TO DO. Output all of the data exactly, keeping any images out of the copy.

Dataset items.
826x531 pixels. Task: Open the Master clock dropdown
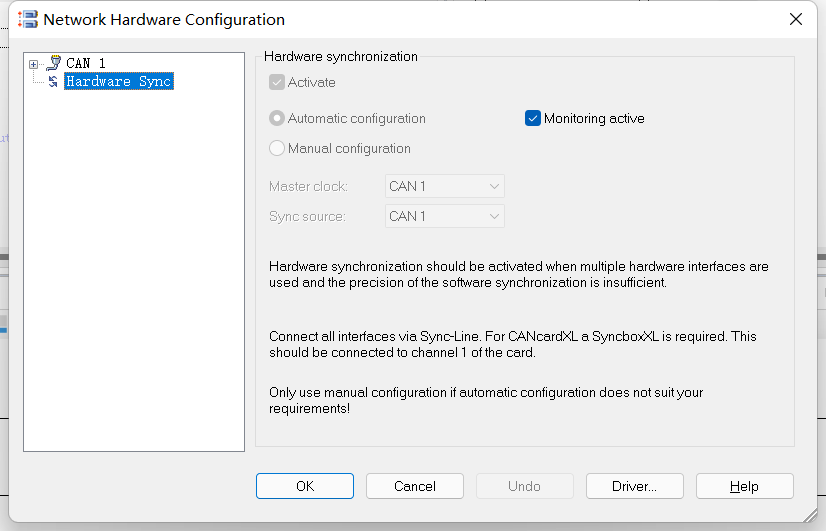(445, 186)
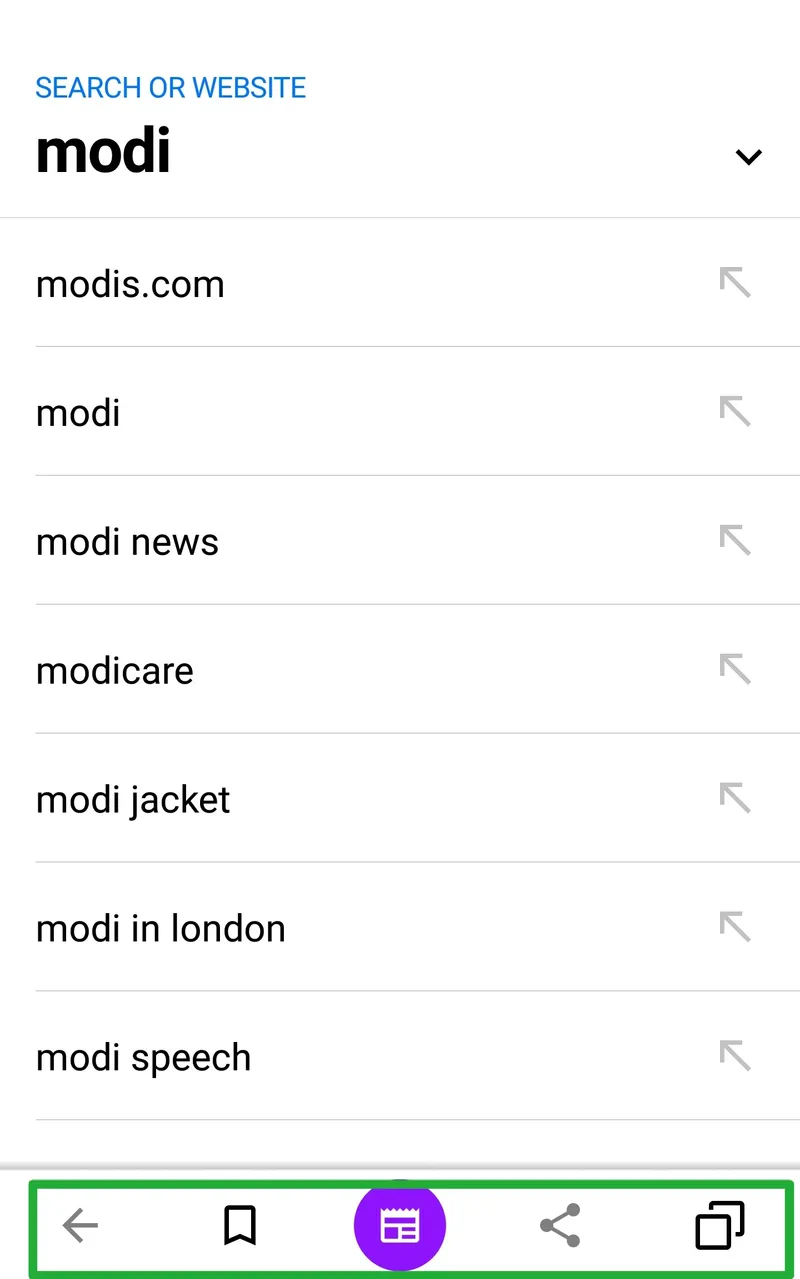Select 'modi jacket' from suggestions

pyautogui.click(x=133, y=800)
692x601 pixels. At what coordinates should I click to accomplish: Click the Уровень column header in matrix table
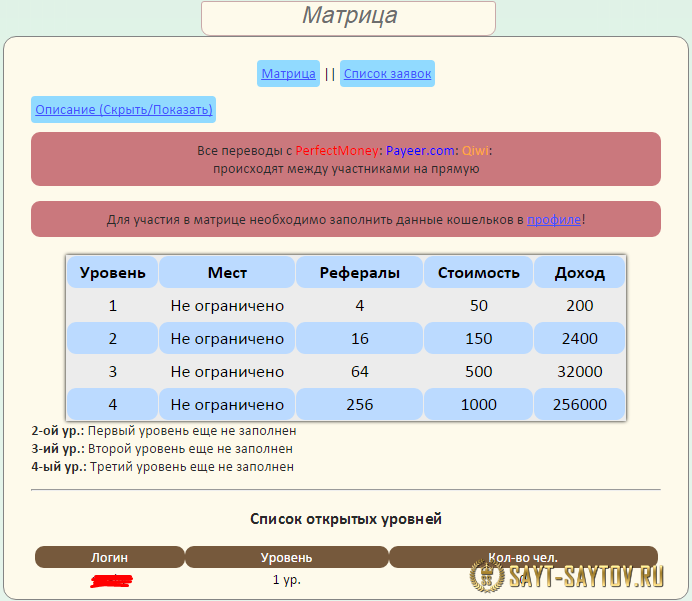(x=113, y=272)
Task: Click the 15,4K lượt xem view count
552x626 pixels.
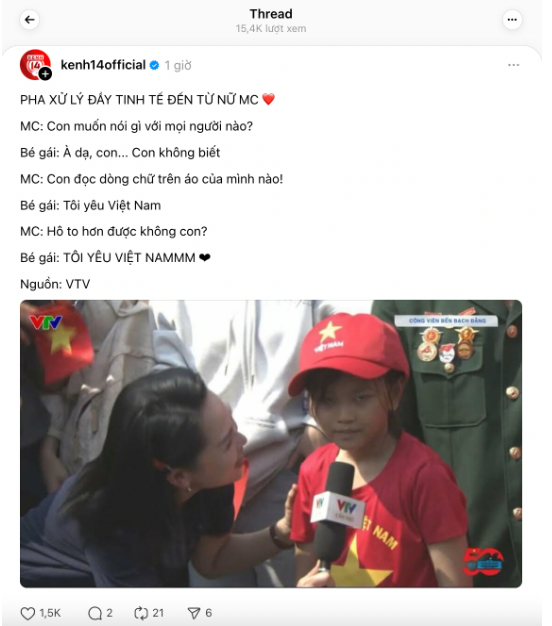Action: (x=271, y=29)
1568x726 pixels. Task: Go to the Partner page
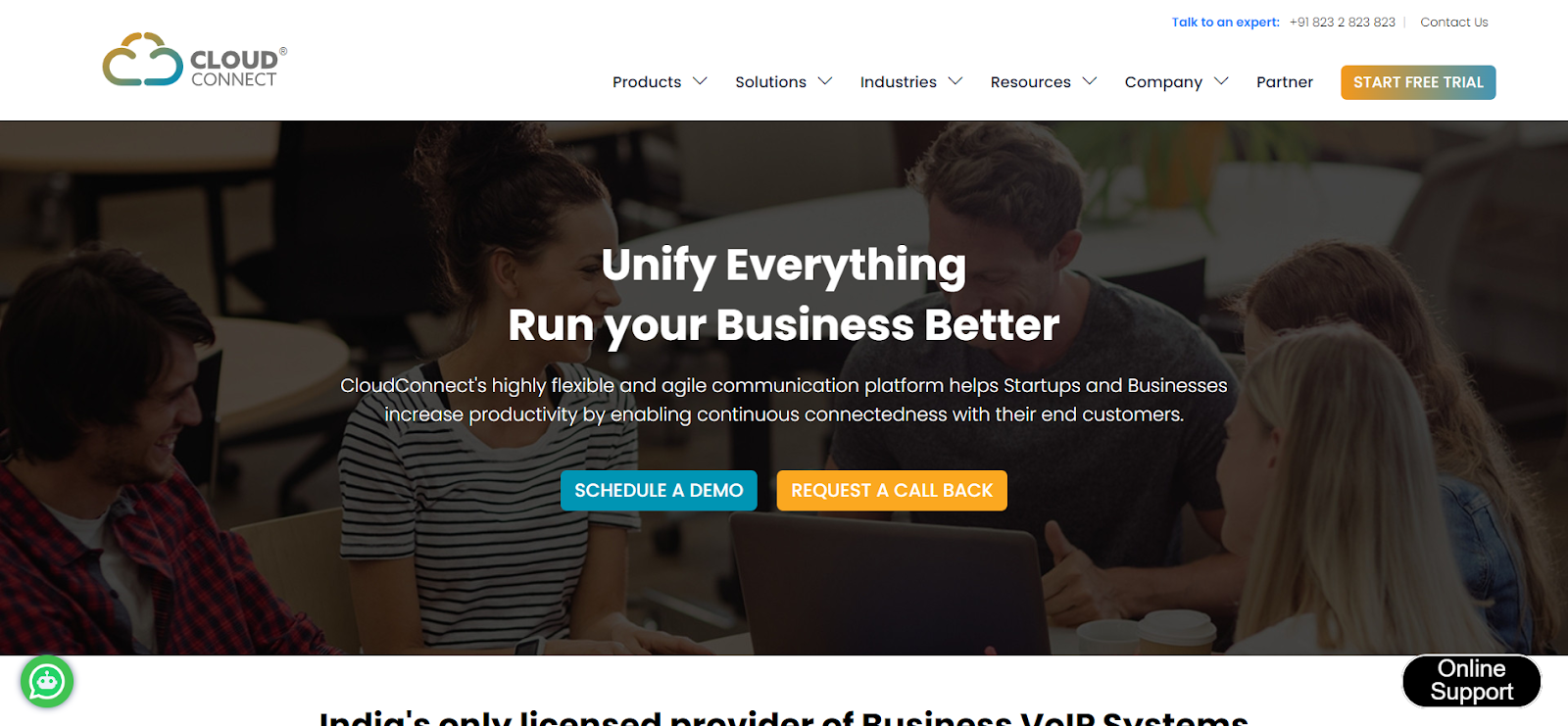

EXERCISE OUTPUT.
826x531 pixels. Task: Open the Master clock dropdown
(445, 186)
Select 'modi jacket' from suggestions

pyautogui.click(x=133, y=800)
692x601 pixels. At what coordinates should I click to accomplish: Click the Уровень column header in matrix table
(x=113, y=272)
Task: Click the 15,4K lượt xem view count
552x626 pixels.
Action: (x=271, y=29)
1568x726 pixels. Task: Go to the Partner page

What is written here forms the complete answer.